Estratto
※ ※ ※
Il ricorrente contesta il diniego nella parte in cui esclude i caratteri di amovibilità e precarietà delle opere oggetto dell’istanza di condono, evidenziando che esse non presentano fondazioni permanenti.

5) Violazione e falsa applicazione dell’art. 10-bis, L. n. 241/1990. Eccesso di potere per violazione del principio del giusto Procedimento.

Il deducente lamenta, da ultimo, l’omessa comunicazione del preavviso di rigetto ai sensi dell’art. 10- bis L. 241/1990.

IV. Si è costituito in giudizio, in data 13.10.2010, il Comune di Monopoli per resistere al ricorso.

Con memoria depositata in data 5.09.2016 la difesa dell’amministrazione civica ha eccepito il difetto di legittimazione ad agire del ricorrente, in quanto comproprietario di 1/3 dell’area interessata dal diniego di condono per cui è causa.

Ha contestato, inoltre, nel merito i motivi di ricorso, ritenendo che l’area in questione sia soggetta a vincolo di inedificabilità assoluta, in quanto rientrante nei 300 m dal mare e sottoposta ai vincoli di cui al Decreto Galasso dell’1.08.1985, confermati dal PUTT Puglia del 1995 e anche dalle previsioni successive, quali quelle di cui al D. Lgs, 42/2004.

Aggiunge che ai sensi dell’art. 146, comma 12 del D.Lgs. 42/2004, come modificato dal D.Lgs. 157/2006, non possono essere rilasciate le autorizzazioni paesaggistiche “in sanatoria”, salvo le ipotesi tassative di cui all’art. 167.

Con riferimento agli ulteriori motivi di ricorso replica contestando le singole censure ed evidenzia, in particolare, come la richiamata autorizzazione del 1.07.2010 sia riferita ad altre strutture, come si desume dalla richiesta modifica di progetto che sarebbe stata finalizzata proprio all’esclusione dell’uso delle opere oggetto di diniego di condono.

Sostiene che la precarietà delle opere sarebbe esclusa dalla loro destinazione al soddisfacimento di esigenze non meramente temporanee e dal fatto che esse sarebbero infisse al suolo, come risultato da un rilievo fotografico.

V. Alle eccezioni sollevate dal Comune ha replicato il ricorrente con memoria depositata in data 15.09.2016.

VI. All’udienza pubblica del 6.10.2016, sentita la difesa delle parti, la causa è stata trattenuta in decisione.

1.- Il Collegio esamina, preliminarmente, l’eccezione del difetto di legittimazione attiva del ricorrente sollevata dall’amministrazione resistente.

L’eccezione è infondata.
※ ※ ※
Sfida
Stabilisci se le affermazioni seguenti concordano con l'estratto, rispondendo sì o no e citando alla lettera le parole che lo decidono: (a) il Comune di Monopoli si è costituito in giudizio il 13.10.2010; (b) secondo la difesa del Comune, il ricorrente è proprietario dell'intera area interessata dal diniego; (c) il Collegio giudica fondata l'eccezione di difetto di legittimazione attiva.

Dati forniti
※ ※ ※
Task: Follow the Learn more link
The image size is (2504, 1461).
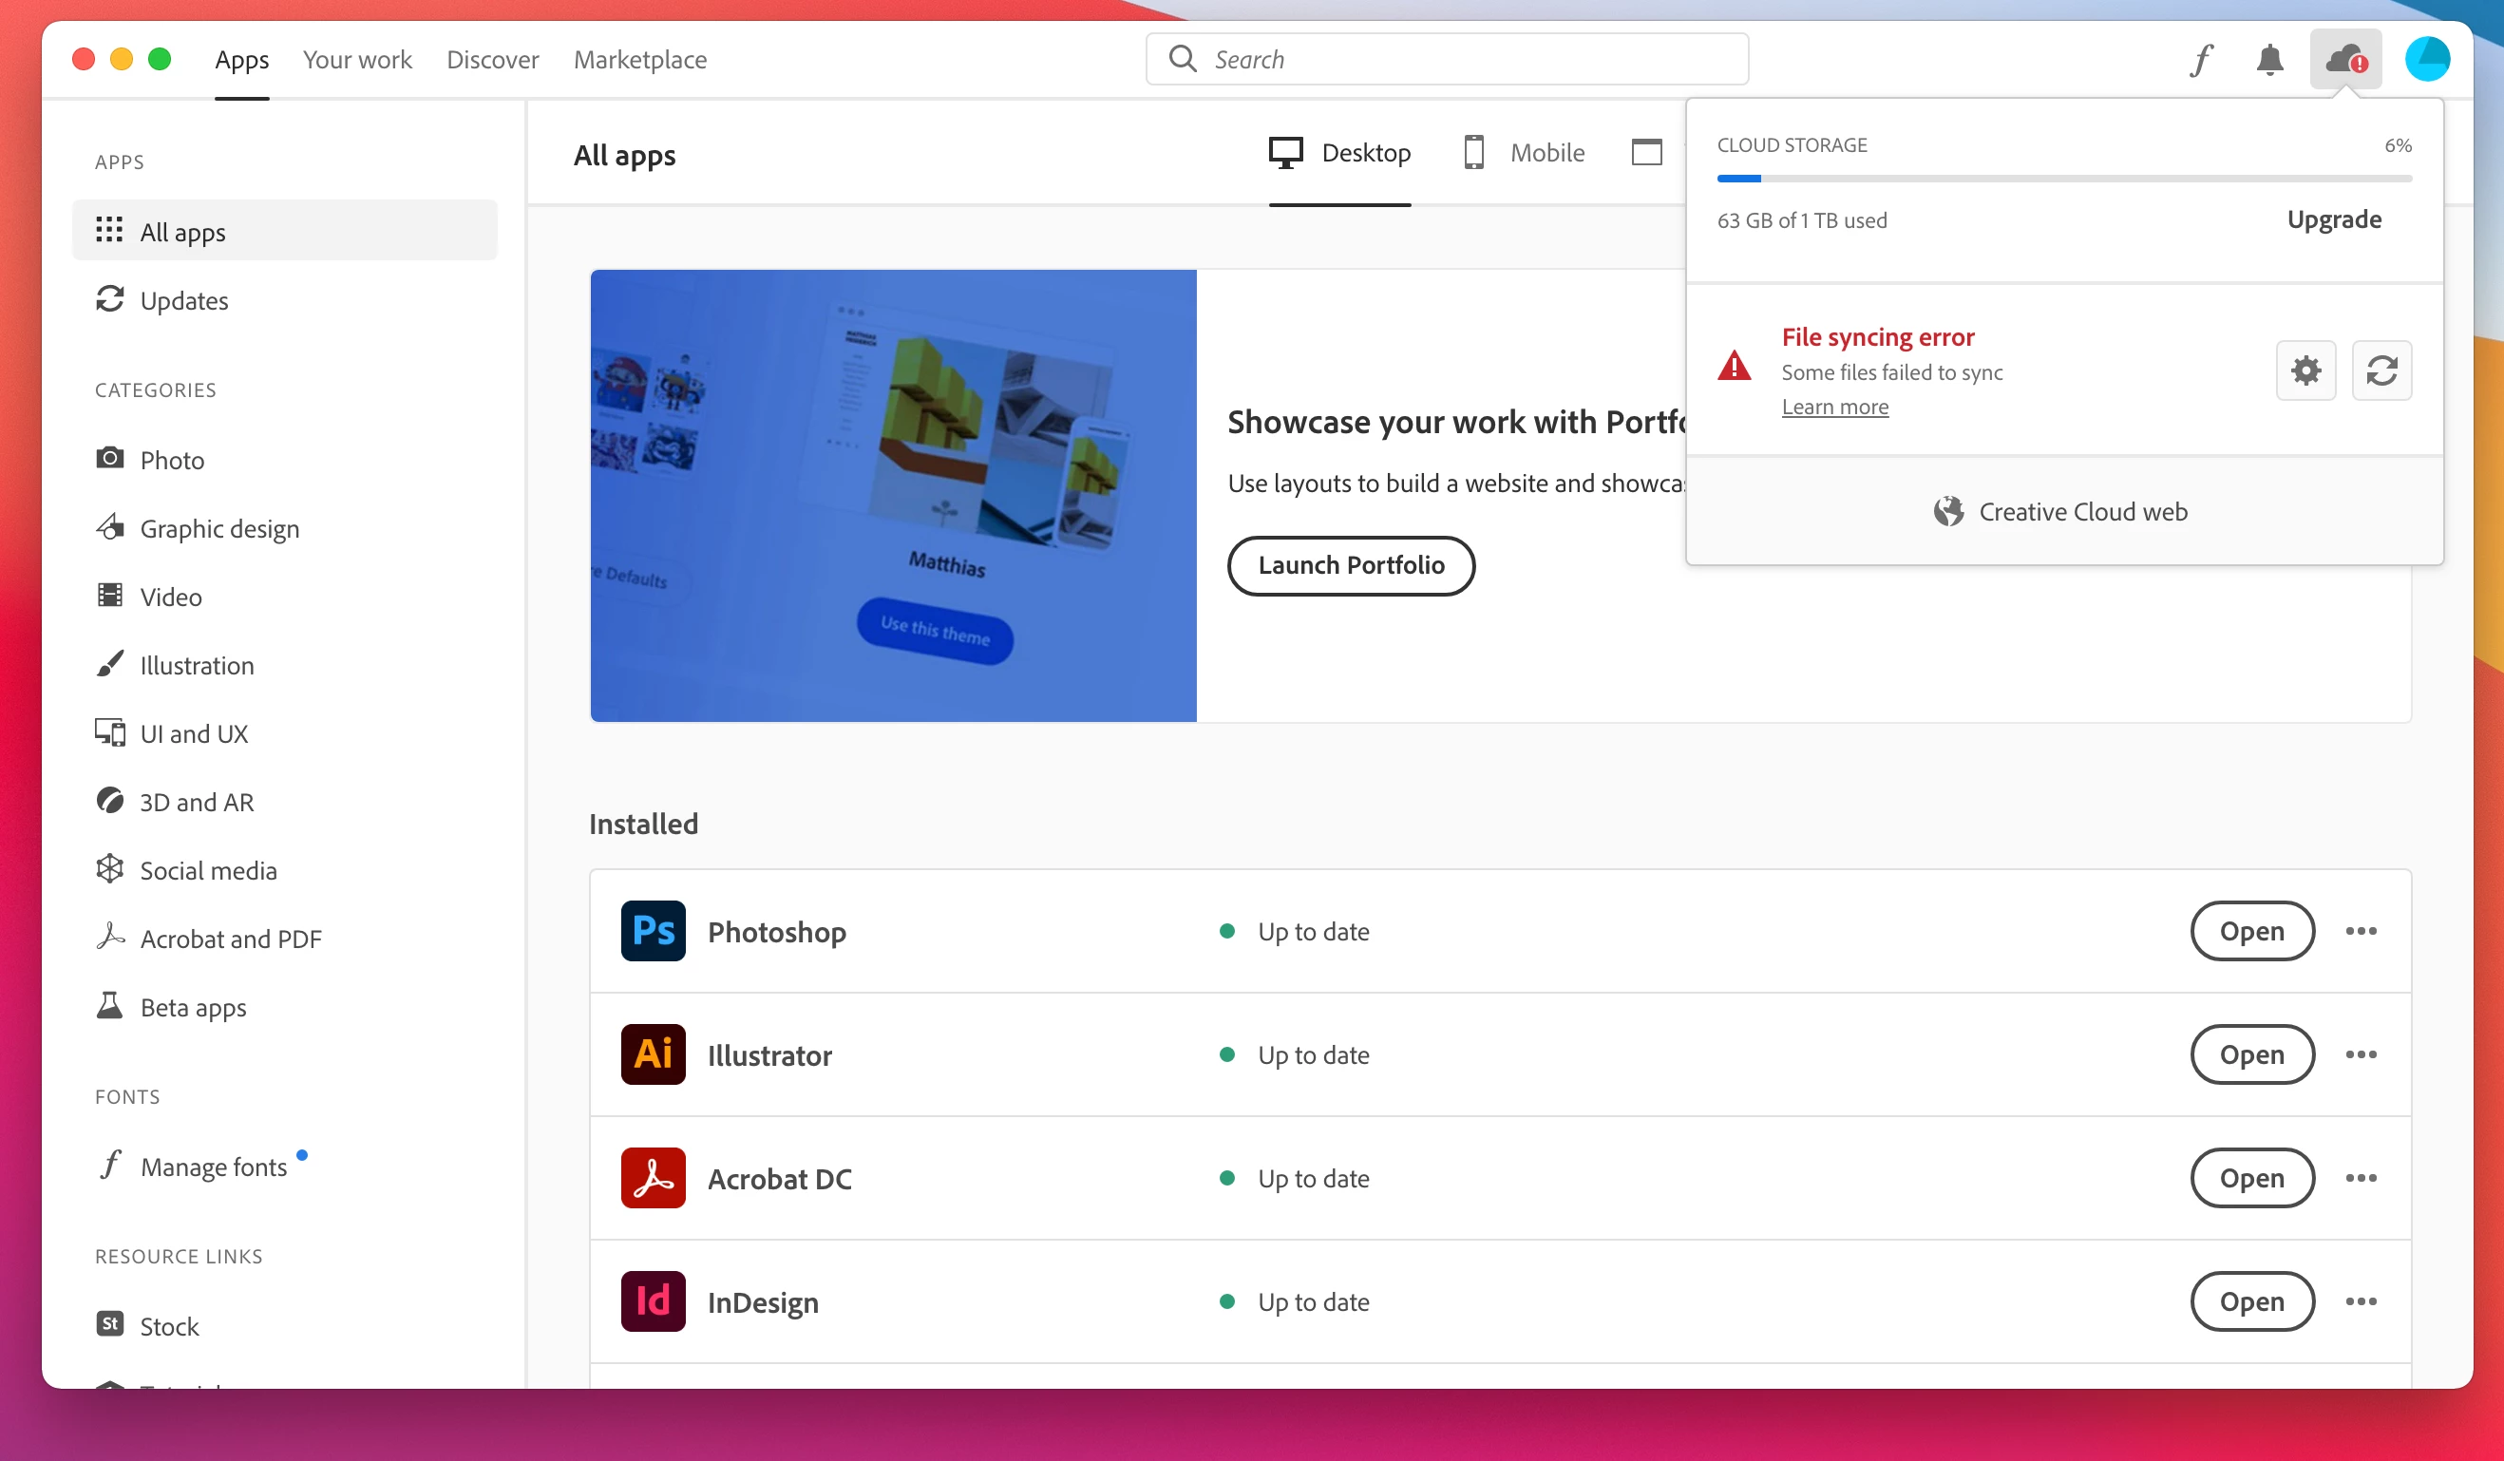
※ ※ ※
Risposta scritta
(a) Sì: «Si è costituito in giudizio, in data 13.10.2010, il Comune di Monopoli»
(b) No: «in quanto comproprietario di 1/3 dell’area interessata dal diniego di condono»
(c) No: «L’eccezione è infondata.»